I can think of another athlete who was a "distraction." That’s right. Jackie Robinson, a Black man in a purely white man’s world.
Jackie was such a "distraction" from 1947 to ’56 that the Brooklyn Dodgers only won the National League pennant six times and the World Series once. His six all-star selections and rookie-of-the-year/MVP awards were also quite a "distraction." Hell, Robinson is still a "distraction." Every player, coach and manager in Major League Baseball is required to wear his uniform No. 42 every April 15.
Black guys in baseball stopped being a "distraction" about the same time the Dodgers won the ’55 World Series, and gay guys on the gridiron stopped being a "distraction" the moment Carl Nassib proved he could strip sack a QB, just like the straight guys.
But I digress.
We were discussing Gary Bettman and his rainbow ban.
Commish Gary didn’t want Pride jerseys to be a "distraction," so what does he do? He makes it a "distraction" by shutting down 700-plus players who want to support the LGBT(etc.) community. It's an ass-backwards directive, also poorly timed given that this is Pride Month, and it totally debunks the NHL’s Trademark Big Lie of "Hockey is for Everyone."
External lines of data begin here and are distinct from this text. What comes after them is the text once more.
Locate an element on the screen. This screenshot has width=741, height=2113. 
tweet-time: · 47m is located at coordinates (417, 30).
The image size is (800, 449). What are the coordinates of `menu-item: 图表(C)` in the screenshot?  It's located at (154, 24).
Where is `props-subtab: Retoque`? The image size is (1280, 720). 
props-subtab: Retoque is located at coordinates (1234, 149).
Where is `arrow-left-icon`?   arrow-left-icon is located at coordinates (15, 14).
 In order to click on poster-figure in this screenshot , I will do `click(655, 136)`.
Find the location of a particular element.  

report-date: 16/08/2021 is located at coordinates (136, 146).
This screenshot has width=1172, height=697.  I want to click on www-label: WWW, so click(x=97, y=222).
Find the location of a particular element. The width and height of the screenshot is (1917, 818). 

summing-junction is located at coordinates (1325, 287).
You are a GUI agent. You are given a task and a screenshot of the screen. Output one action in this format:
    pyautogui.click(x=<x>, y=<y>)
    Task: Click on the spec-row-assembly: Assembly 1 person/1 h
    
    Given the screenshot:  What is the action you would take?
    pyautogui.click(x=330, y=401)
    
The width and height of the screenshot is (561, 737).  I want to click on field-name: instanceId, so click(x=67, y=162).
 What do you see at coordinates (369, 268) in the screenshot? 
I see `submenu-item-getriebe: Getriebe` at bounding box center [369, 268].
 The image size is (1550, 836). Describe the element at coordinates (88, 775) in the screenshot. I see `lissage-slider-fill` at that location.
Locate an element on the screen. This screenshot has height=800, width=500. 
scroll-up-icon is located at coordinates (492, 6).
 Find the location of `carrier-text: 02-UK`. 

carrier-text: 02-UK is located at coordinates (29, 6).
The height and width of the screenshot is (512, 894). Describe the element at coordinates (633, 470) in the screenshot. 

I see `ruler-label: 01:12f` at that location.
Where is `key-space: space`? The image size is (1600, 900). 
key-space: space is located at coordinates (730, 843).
For his next trick, Commish Gary will reinstate the disgraced Joel Quenneville and Stan Bowman, both of whom looked the other way when one of their players, Kyle Beach, was sexually assaulted by a Chicago Blackhawks male coach. He’ll explain the resurrection of their NHL careers in lawyer-speak, and he won’t even bother holding his nose to ward off the stench.
But that’s the NHL way: Out with the rainbow, in with the rot.